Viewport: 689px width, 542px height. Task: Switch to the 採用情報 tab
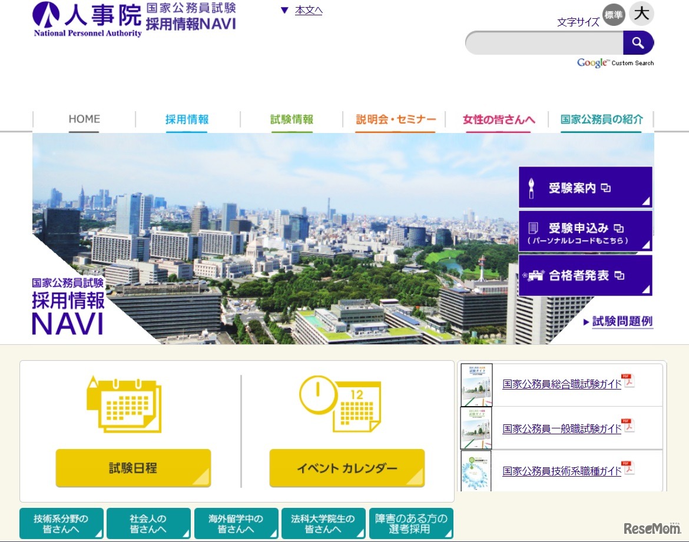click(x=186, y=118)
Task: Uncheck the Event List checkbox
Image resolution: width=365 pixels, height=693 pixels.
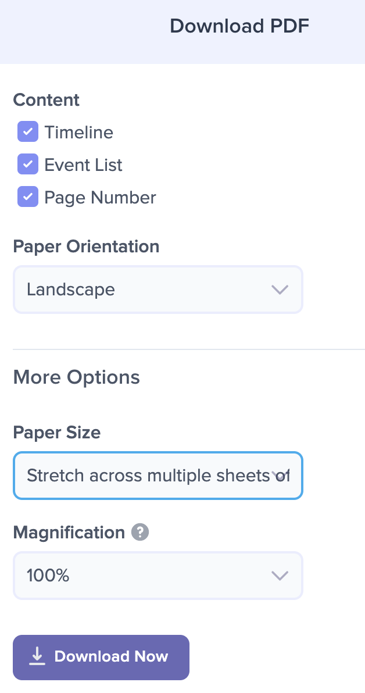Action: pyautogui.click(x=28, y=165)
********
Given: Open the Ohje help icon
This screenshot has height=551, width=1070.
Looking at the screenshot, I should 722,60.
********
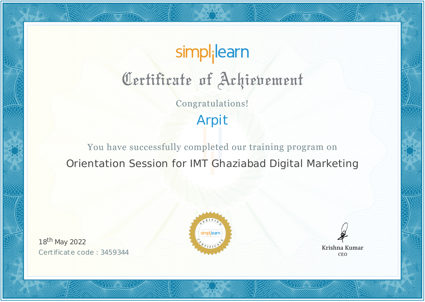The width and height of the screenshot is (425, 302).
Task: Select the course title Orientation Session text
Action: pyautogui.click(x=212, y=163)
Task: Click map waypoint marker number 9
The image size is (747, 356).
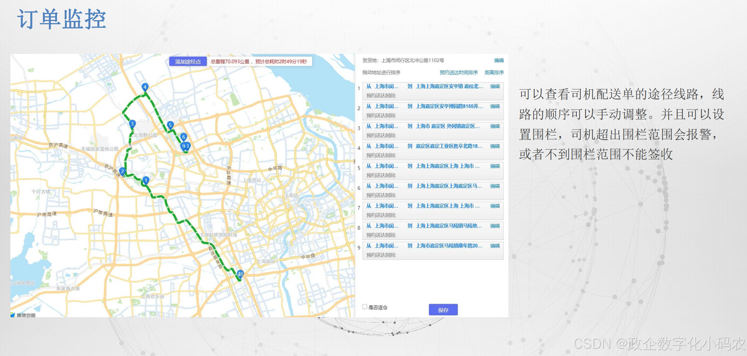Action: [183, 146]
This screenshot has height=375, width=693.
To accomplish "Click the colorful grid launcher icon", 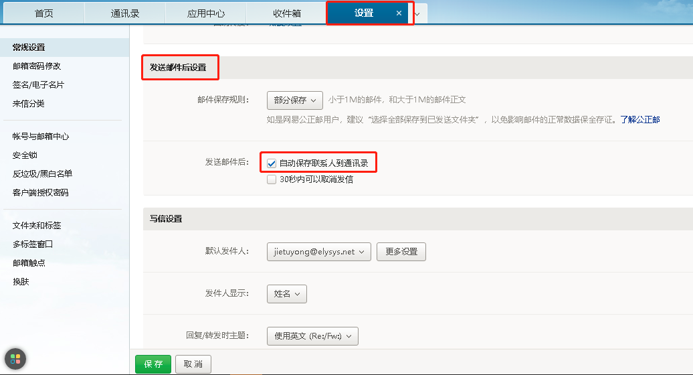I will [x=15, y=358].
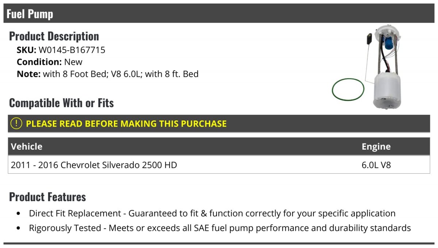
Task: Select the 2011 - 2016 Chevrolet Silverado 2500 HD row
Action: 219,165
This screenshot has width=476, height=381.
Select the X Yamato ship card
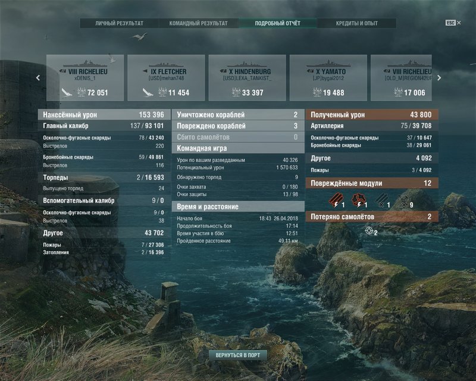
********
→ WORK TO DO: Count the lines in the entries above that contain the string "Task". Give only the number.

→ EXPECTED OUTPUT: 5